Let’s focus seriously on the states he can win, once he gets the nod. NY is not in play. He is down anywhere from 20 to 30
I’m embarrassed as a NYer, but the hard left is HUGE here.
Upstate will break for him. Upstate is not FIVE to ONE republican. NYC, with 9 million people IS five to one dem. and Not your mother’s dem. HARD LEFT dems.
PA is SO in play. PA is HUGE. It brings a nice number of votes with it and it’s a tie right now!!
OH and FL we can take.
If we take those and the reds, we win, no?
I didn’t believe that until recently.
He is doing worse than Trump against Hillary for the first time since maybe February.
He is done.
To be as horrible as y’all say he is, he sure is doing well in the polls and in the primaries.
Thanks for the much-needed clarity.
So very true.
It's as if these people have never seen the democratic process in action before.
It's as if they're doing everything they possibly can to subvert that process.

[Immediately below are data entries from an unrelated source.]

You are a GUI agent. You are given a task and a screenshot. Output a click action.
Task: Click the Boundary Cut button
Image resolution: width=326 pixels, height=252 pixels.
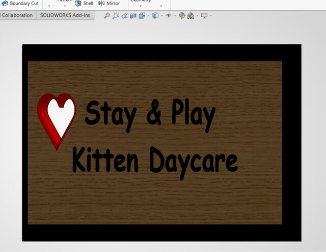click(x=20, y=3)

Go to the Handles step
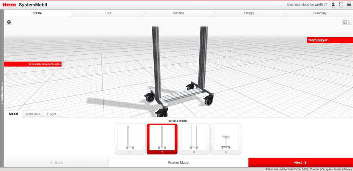point(178,13)
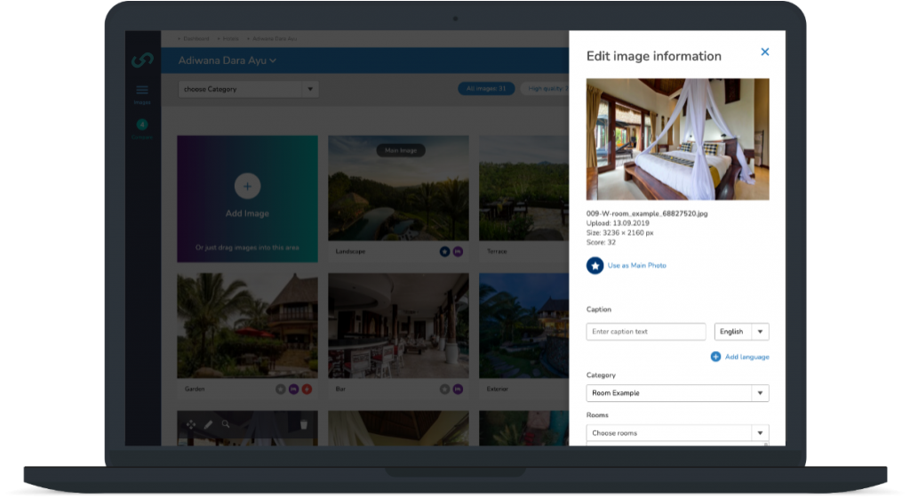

Indeed, it's as if they're willfully parroting slanted GOPe propaganda, all in order to save us from ourselves.
The non-stop character assassination of Donald Trump by the Left/Media/GOPe/"me too" Cruz campaign is wearing thin with GOP voters and with the public in general.
Ultimately, it will backfire. The signs are already appearing...
Around 148 posts and no one has answered the most important part of your post. Where is Mr. Trump going to get the money to run against her? Free publicity will be gone the MSM will shut him out, unless it reflects poorly on him, Trump supporters where is the money coming from?
But the Republican establishment wasn't going to let that happen.
This makes me wonder how they're different from the Democratic establishment.
LOL! Fag.
If that's not the dumbest question ever posed in the entire history of mankind, it has to be close...
Mrs. Bill has the “cares about me” vote nailed down forever more.